Воспоминание об упущенной возможности прихода к власти угнетало его, он перестал бегать по комнате, вернулся к столу, налил себе еще вина, выпил и продолжил:
– Ты, наверное, хочешь знать, почему мы тогда не решились выступить? Изволь, я объясню. Это престранная история, надо сказать. Мы собрались в моем кабинете в Летнем дворце – ну, ты знаешь этот кабинет. Кто там был, я тебе не скажу – лучше этого не знать. Все это были люди храбрые и влиятельные. И они уговаривали меня поднять возмущение, то есть поступить так же, как в свое время поступила моя мать, лишив моего отца права на трон.

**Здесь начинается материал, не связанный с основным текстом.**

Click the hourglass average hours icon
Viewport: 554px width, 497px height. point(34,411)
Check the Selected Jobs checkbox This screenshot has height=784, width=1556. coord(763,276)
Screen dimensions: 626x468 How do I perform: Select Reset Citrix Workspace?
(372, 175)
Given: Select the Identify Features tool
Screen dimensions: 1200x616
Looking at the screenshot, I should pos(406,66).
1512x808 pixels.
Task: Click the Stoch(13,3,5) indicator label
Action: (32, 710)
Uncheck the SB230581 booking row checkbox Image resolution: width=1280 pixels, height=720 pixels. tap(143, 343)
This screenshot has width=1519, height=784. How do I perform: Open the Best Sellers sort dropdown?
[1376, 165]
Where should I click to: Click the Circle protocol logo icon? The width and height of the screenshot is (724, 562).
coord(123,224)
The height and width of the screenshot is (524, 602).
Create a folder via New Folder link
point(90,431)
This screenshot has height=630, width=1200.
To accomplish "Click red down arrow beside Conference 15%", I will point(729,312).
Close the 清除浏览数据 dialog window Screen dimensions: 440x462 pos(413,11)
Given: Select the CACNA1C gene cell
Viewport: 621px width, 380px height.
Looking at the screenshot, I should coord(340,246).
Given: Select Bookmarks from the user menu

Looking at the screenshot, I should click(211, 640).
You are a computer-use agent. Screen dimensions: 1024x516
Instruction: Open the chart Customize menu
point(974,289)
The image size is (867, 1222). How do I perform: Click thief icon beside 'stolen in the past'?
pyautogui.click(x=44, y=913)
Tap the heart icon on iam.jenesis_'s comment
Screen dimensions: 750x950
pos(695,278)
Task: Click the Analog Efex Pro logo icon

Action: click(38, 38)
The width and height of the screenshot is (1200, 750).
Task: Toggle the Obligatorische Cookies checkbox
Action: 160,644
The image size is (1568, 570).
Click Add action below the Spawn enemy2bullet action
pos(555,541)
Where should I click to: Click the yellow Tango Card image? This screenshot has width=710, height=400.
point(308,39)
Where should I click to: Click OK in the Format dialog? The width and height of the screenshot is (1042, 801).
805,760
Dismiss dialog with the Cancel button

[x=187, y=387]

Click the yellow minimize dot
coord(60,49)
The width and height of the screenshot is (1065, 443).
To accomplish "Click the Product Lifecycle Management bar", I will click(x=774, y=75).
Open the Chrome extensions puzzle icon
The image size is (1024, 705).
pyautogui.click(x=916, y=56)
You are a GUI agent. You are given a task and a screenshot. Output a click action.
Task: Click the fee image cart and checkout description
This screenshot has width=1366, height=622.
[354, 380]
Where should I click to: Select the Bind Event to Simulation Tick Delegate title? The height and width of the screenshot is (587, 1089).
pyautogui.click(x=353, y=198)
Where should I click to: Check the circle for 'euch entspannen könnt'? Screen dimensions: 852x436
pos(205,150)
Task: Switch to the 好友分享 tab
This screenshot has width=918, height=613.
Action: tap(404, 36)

И я уже склонился на их уговоры, готов был даже подписать декларацию, как вдруг…
– Да, и что же? – спросил заинтригованный Куракин.
– Как вдруг в кабинете, откуда ни возьмись, появились три человека. Двое из них, возможно, залезли через окно. Но не спрашивай меня, каким образом они его достигли, при том, что оно находилось, самое меньшее, в четырех саженях от земли. А третий прятался в кабинете, и как туда попал – неизвестно. Эта троица стала угрожать нам, что немедленно раскроет наш замысел императрице, а возможно, и убьет смертью кого-то из нас, если мы не откажемся от своего намерения. Их явление было так внезапно, слова так грозны, что никто не решился им противоречить. И мы дали обещание не предпринимать никаких действий. Вот почему я тогда не выступил.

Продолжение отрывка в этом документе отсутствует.